L'astronaute comme héros

 


" Il devient de plus en plus évident que l’esprit humain et l’univers physique n’existent pas indépendamment l’un de l’autre. Quelque chose qui est encore indéfinissable les relie ensemble. Ce lien – entre l’esprit et la matière, l’intelligence et l’intuition – est l’objet des sciences noétiques ".

Edgar D. Mitchell,
Astronaute – Apollo XIV

   


L’aventure des astronautes correspond tout à fait à la structure du mythe telle que définie par le mythologue Joseph Campbell. Le mythe se déroule toujours en trois étapes : le départ, l’épreuve et le retour.

Le départ, dans le cas des astronautes, c’est la formation, l’entraînement; l’épreuve, c’est l’expérience proprement dite, celle d’être lancé dans l’espace, de se déplacer, de marcher sur la Lune, etc., mais aussi l’expérience intérieure qu’elle a provoquée; et le retour, c’est le témoignage et surtout la démarche, l’engagement que l’aventure a inspiré.

De retour sur le plancher des vaches, les astronautes des premières missions ne se sont pas satisfaits de parler des mérites d’une technologie qui a permis d’entreprendre l’exploration de l’espace. Ce qui était le discours que l’on pouvait attendre de scientifiques pragmatiques, ingénieurs de formation pour la plupart. Ils ont surtout témoigné de leur expérience selon une vision écologique renouvelée : ils ont parlé de la beauté de la Terre – ce bijou de planète, ainsi que l’a décrite l’un d’eux – et de sa fragilité. Certains astronautes ont aussi parlé de la dimension spirituelle de leur expérience spatiale.

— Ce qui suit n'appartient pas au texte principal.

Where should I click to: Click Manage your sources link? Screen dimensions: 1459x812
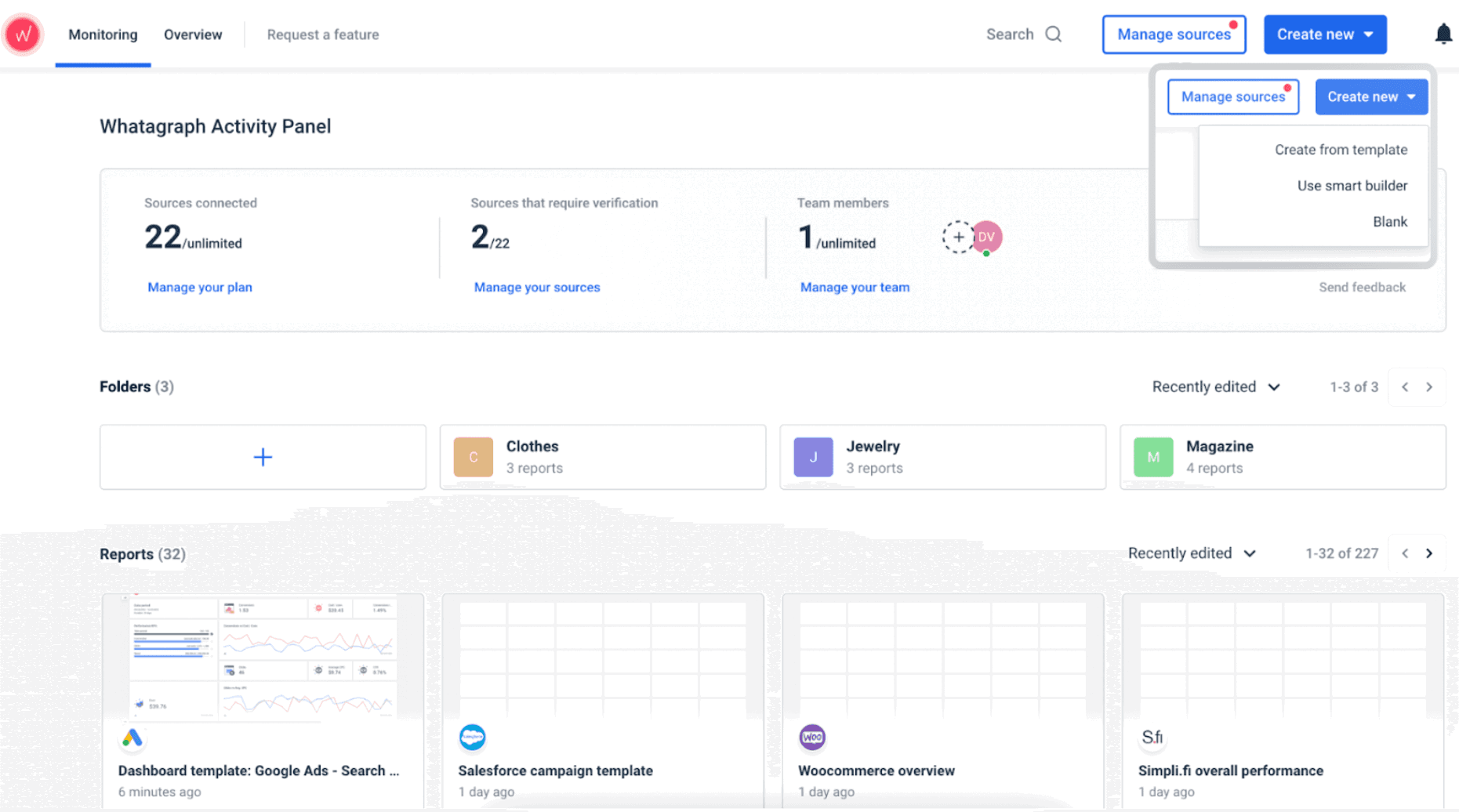coord(537,288)
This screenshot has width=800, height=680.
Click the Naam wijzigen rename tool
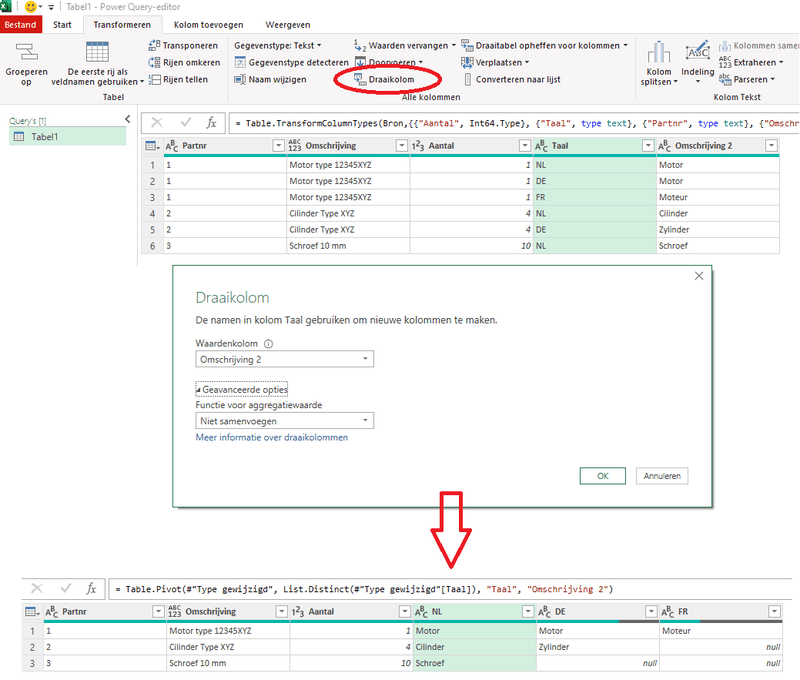(274, 79)
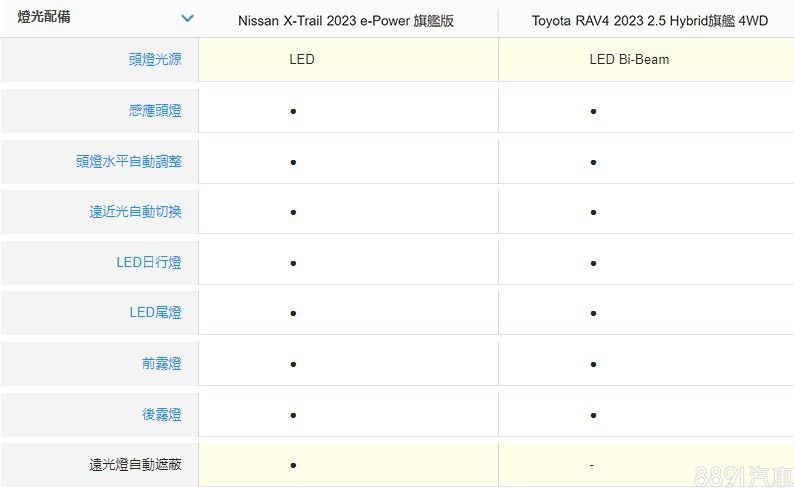
Task: Click the 遠光燈自動遮蔽 row label
Action: click(x=135, y=465)
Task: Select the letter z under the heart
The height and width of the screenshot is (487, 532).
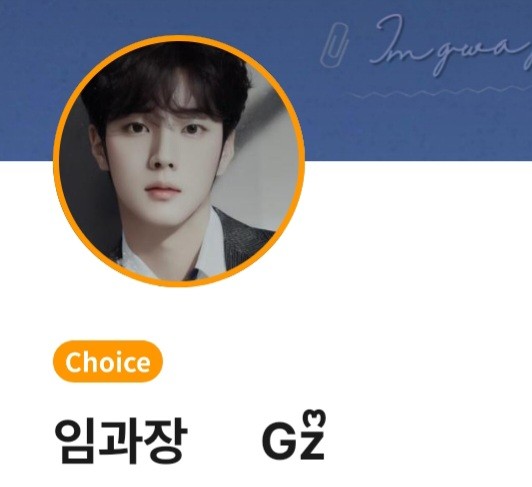Action: pos(313,444)
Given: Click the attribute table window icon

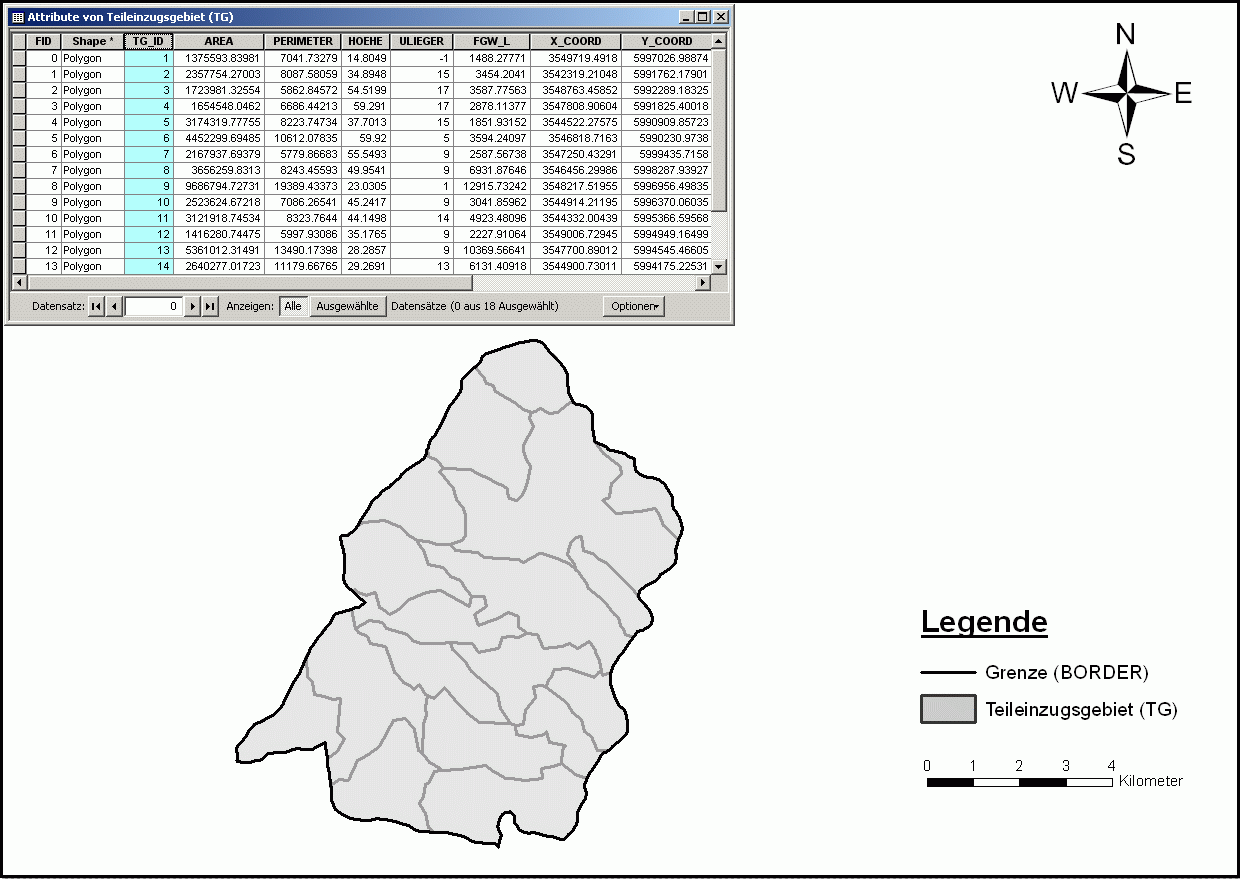Looking at the screenshot, I should [17, 17].
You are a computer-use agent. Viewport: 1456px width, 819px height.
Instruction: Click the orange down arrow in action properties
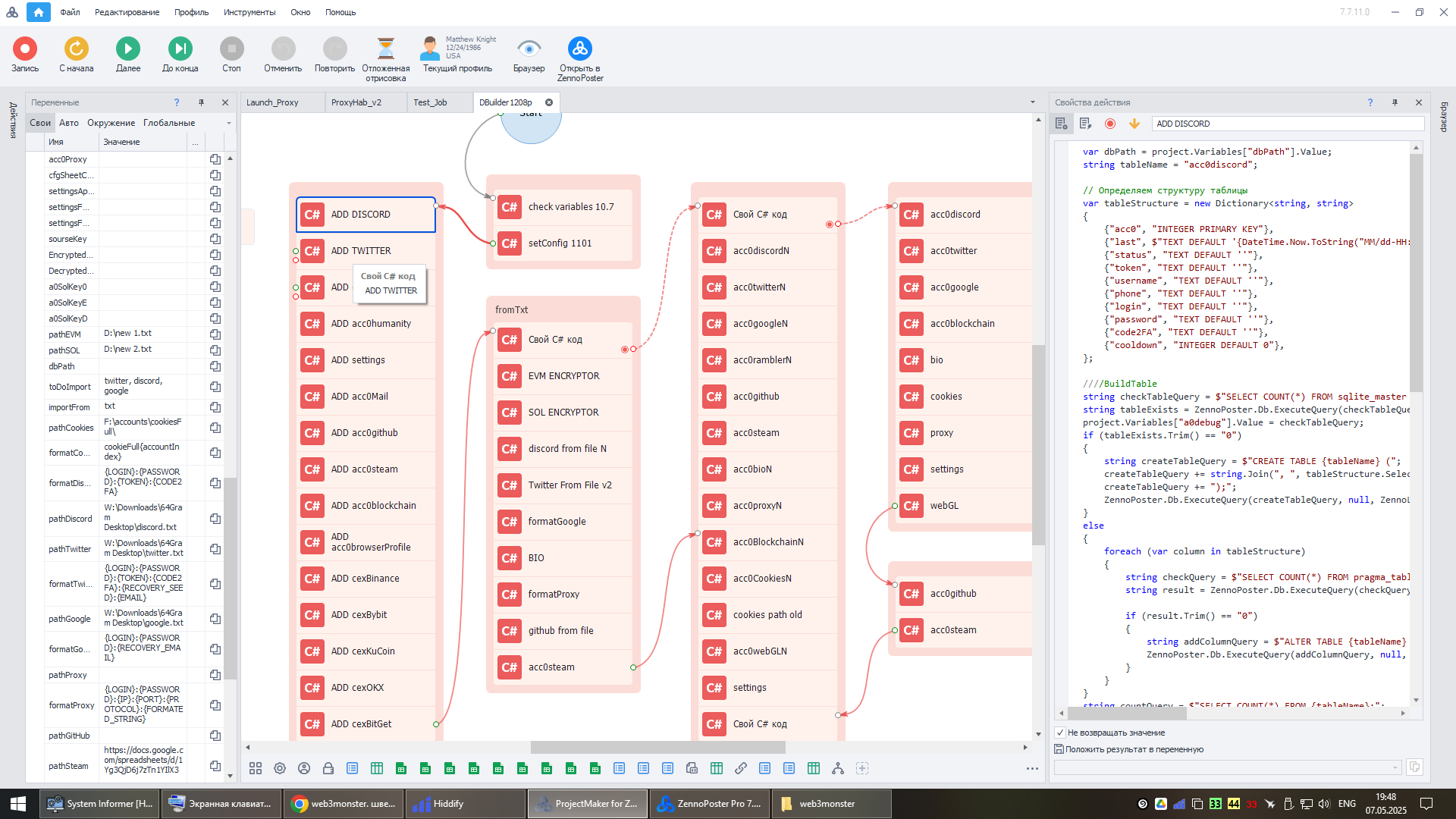click(x=1134, y=124)
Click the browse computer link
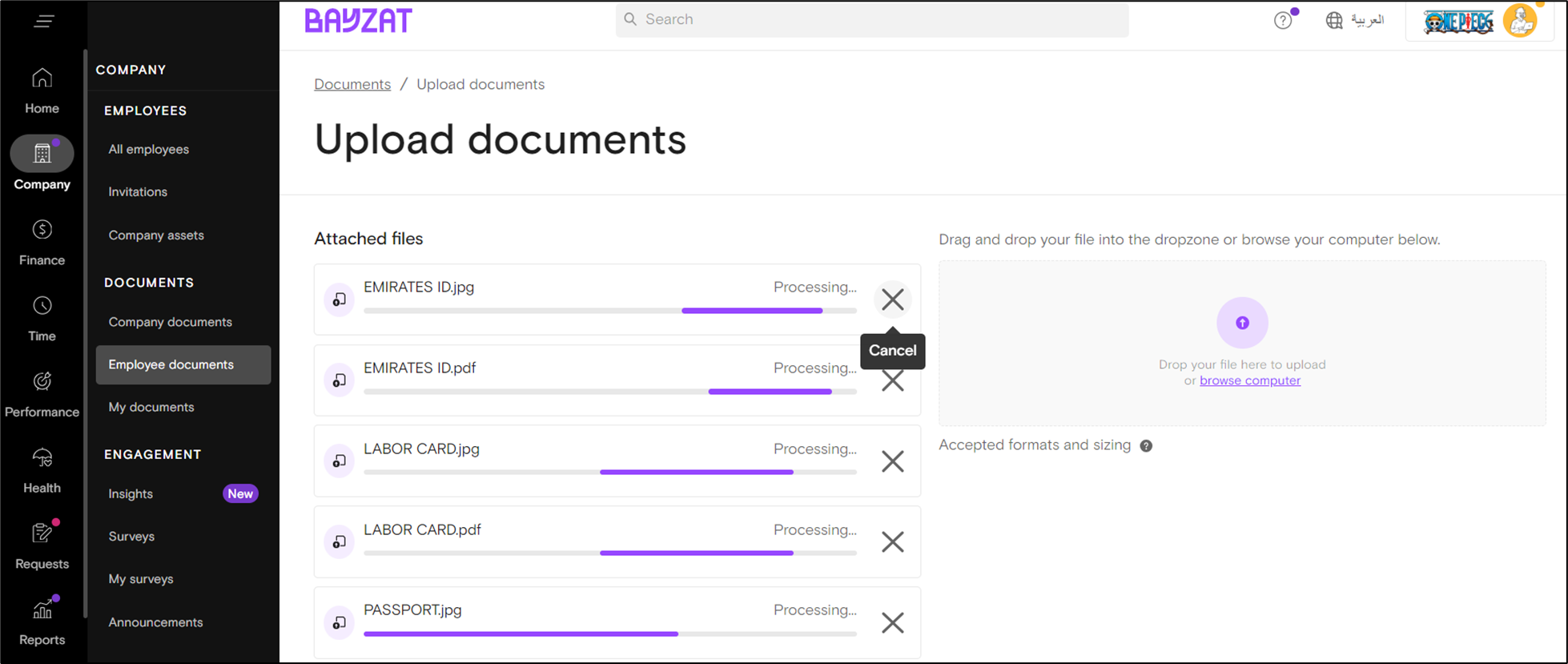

Edgar Mitchell, qui a pris part à la mission Apollo XIV sur la Lune, témoigne de l’expérience qu’il a vécue en février 1971, lors de son retour vers la Terre : " [...] la première chose qui me vint à l’esprit alors que je regardais la Terre fut son incroyable beauté. Les photos les plus spectaculaires sont très en-deça de la réalité. C’était un spectacle majestueux que ce magnifique joyau bleu et blanc sur un ciel de velours noir. Avec quelle voix, quelle harmonie merveilleuse elle semblait s’insérer dans le processus évolutionnaire qui sous-tend l’univers! " C’est alors qu’il a été submergé par la conviction que si l’humanité continuait sur sa lancée, nous finirions par annihiler la vie sur Terre par notre indifférence ou notre imprudence, et ce en peu de générations. Et il lui parut que l’unique espoir d’échapper à cette hécatombe serait que l’humanité parvienne à un plus haut niveau de conscience. "J’eus alors, raconte-t-il, une expérience paroxystique; la présence du divin devint presque palpable et je sus que la vie dans l’univers était autre chose qu’un accident du hasard. " On peut juger de la qualité d’une telle expérience par la démarche qu’elle va inspirer et, très souvent, par l’engagement au plan de l’action qu’elle va commander chez celui qui l’a vécue.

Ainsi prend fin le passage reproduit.